Research Project
9068657
Expensive equipment, highly-trained personnel, and the need for a clinical laboratory setting precludes routine nucleic acid testing (NAT) for infectious disease in most of the developing world and even in many resource-limited parts of the United States, leading to wide disparities in health care worldwide. A fast, sensitive, low cost but facile NAT method for robust detection of specific agents at point of care (POC) would help bring molecular diagnostics to everyone. The goal of this application is to demonstrate feasibility of a complete field-appropriate NAT diagnostics system for detection of viral hemorrhagic fever (VHF) RNA for low resource settings. The innovative technology that is the basis of this application is a new thermostable polymerase with innate reverse transcriptase (RT) activity called PyroScript. PyroScript can perform a promising NAT alternative to the polymerase chain reaction (PCR) called loop mediated isothermal amplification (LAMP). Since LAMP is isothermal it does not require specialized instrumentation plus it is much faster than PCR. LAMP is also resistant to inhibitors in crude sample preparations. The PyroScript polymerase is the only known thermostable enzyme combining both strand displacement activity for LAMP-based amplification and RT activity to amplify directly from RNA. The technical advantages of this enzyme are: 1) A single stable enzyme unlike methods requiring two or more labile enzymes to detect RNA. 2) Thermophilic PyroScript can be denatured at 95¿C. 3) Rapid isothermal amplification from RNA with PyroScript in under 30 minutes.
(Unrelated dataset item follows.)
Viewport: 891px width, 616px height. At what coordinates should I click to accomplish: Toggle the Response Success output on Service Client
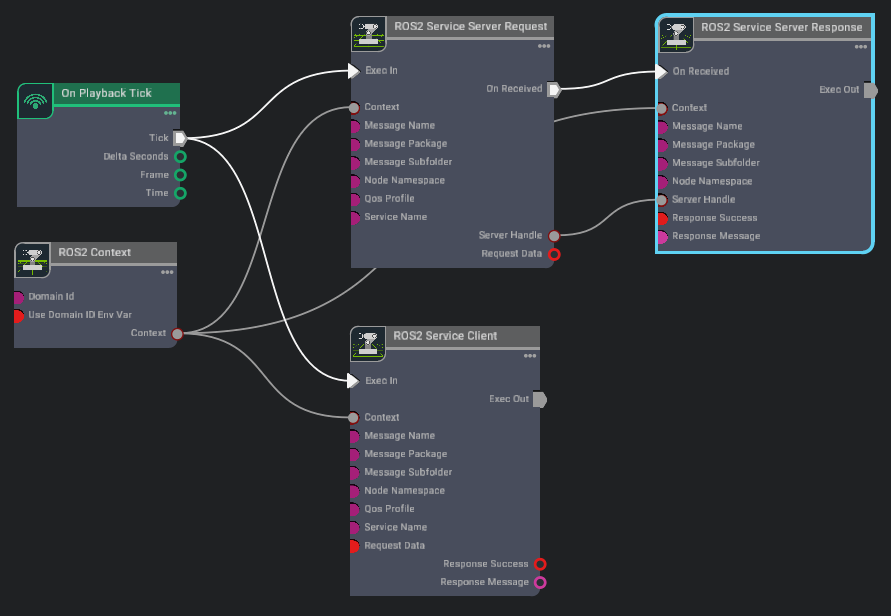(540, 564)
The goal of the proposed research is to further improve PyroScript NAT reagent formulations to provide field-capable stability performance. Another goal is to develop a nucleic acid sample preparation method with ease of use suitable for point of care implementation. These innovations will be combined into locally relevant diagnostic panels that can be performed to test for pathogens endemic to a specific region. By combining Lucigen s capacity in amplification and detection with the expertise in VHF research and fundamental capability provided by the Galveston National Laboratory a NAT system will be developed for detection of viral RNA that can be implemented almost anywhere, worldwide.